I try the name out on my lips after he says it; mimicking him like some small birds I’ve seen a time or two in my travels. The word has a nice fullness to it, and an abrupt end. A little like I’d imagine love would be like. I nod with approval at the drink he’s chosen.
He extends his hand toward me I take it in both of mine, my fingers just a bit cooler than his.
"I am Laurence, miss. Perhaps you could tell me what you're doing in a bar by yourself drinking liquor you don't know and talking to a strange old man?"
“Sister Julia.” I instantly reply, before correcting myself. “Julia.” Seeing as I am sitting in a bar, perhaps we can drop the first part.

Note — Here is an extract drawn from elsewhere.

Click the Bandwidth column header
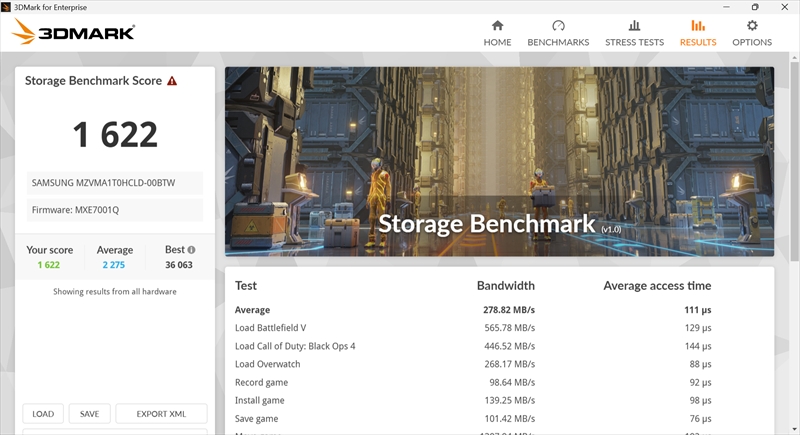 (505, 286)
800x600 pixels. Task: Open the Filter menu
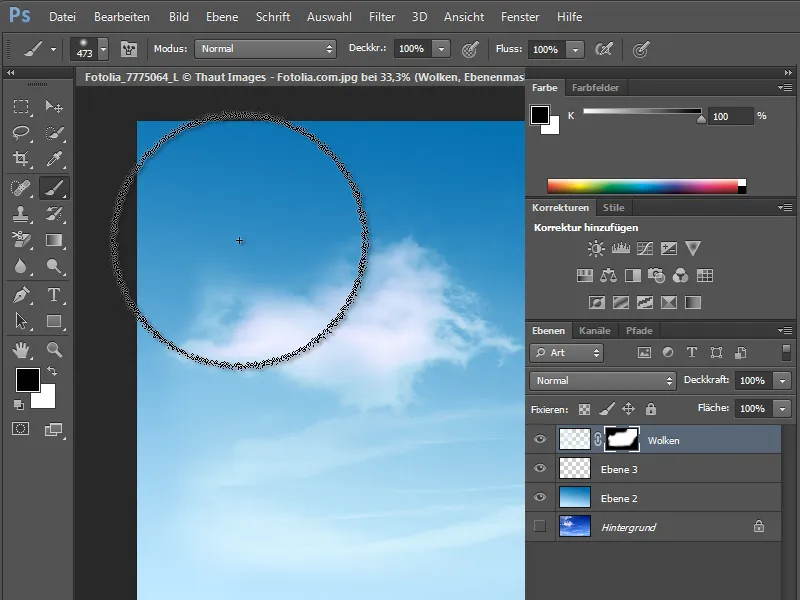(381, 17)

“Well,” I have to think of how I can phrase the reasons I came down this way that doesn’t seem like I am trying to skip out on prayers or working.
“I’ve just finished my novitiate with the Abbey.” Might as well start at the beginning.
“And I’ve not been able to come down Silk Road yet, and it has changed a bit since I left, and I heard music this way, and looking inside, I didn’t really plan on coming in, but then really, I didn’t have a choice once the door was flung open.” The little smile on my lips says that perhaps not all of that is one hundred percent true.
“The bartender asked me what I would have, and I didn’t have any earthly idea, so I asked for what you were having. And you aren’t so strange, or that old.” I think I’ve answered all of the questions Laurence had.
“Can you do me a favor? And not mention this to the Deputy?” I give him a grin.
“Liam gets up in arms when I start talking to strangers. But really, we aren’t strangers anymore are we?” That is a comforting thought, and a nice loop hole.
“So why are you having a Whiskey neat?” I do have so many more questions, but I’ll start with the one that is most interesting. I don’t add the ‘and looking so sad,” at the end of it.
no subject
Date: 2009-02-20 06:30 pm (UTC)"Julia," I repeat and smile a bit, taking my hand back gently.
I listen to her story, nodding at the appropriate parts and place my elbow on the bar, temple against my fist, listening, until she ends with, “Can you do me a favor? And not mention this to the Deputy?” I sit up and look her over. One of the Linford boy's girls. Of course he got a nun. I can't get a thing from the owner of the general store, but a nun he gets. I correct the thought quickly, since after all I wasn't really after such things until that stupid dream, but not before I have my drink in my hand again.
“Liam gets up in arms when I start talking to strangers. But really, we aren’t strangers anymore are we?” she continues and I smile a little, eyes on my glass.
"'Guess not. Never would've pegged you for being 'round the deputy, miss," I muse.
“So why are you having a Whiskey neat?” she asks and my eyes go to her again. A brief thought crosses my mind where I wonder how easy she is, then it's gone. I return to her question, thinking and considering the drink again.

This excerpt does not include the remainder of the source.